Lines before the one containing "The image size is (1030, 561)." are left out; that line and all after it, through the end of the records, must be transcribed exactly.

**** Records shown ****

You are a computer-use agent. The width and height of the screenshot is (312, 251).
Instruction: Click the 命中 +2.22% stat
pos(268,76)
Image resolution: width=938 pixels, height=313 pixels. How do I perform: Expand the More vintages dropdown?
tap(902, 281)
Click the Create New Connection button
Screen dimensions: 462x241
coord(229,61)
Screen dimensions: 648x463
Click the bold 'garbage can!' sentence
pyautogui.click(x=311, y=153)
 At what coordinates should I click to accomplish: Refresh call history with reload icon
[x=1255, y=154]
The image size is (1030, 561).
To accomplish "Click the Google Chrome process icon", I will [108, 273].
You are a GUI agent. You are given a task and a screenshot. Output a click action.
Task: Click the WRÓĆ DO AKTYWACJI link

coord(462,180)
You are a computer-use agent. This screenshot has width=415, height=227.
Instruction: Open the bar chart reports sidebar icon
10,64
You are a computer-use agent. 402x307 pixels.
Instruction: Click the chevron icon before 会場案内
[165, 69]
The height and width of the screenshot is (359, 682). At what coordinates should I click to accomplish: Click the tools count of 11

****

Solution to this task:
The image size is (1030, 561).
To accomplish "Click the Google Chrome process icon", I will [108, 273].
You are a GUI agent. You are given a task and a screenshot. Output a click action.
Task: Click the WRÓĆ DO AKTYWACJI link

coord(462,180)
You are a computer-use agent. This screenshot has width=415, height=227.
Instruction: Open the bar chart reports sidebar icon
10,64
You are a computer-use agent. 402x307 pixels.
Instruction: Click the chevron icon before 会場案内
[165, 69]
The height and width of the screenshot is (359, 682). At what coordinates should I click to accomplish: Click the tools count of 11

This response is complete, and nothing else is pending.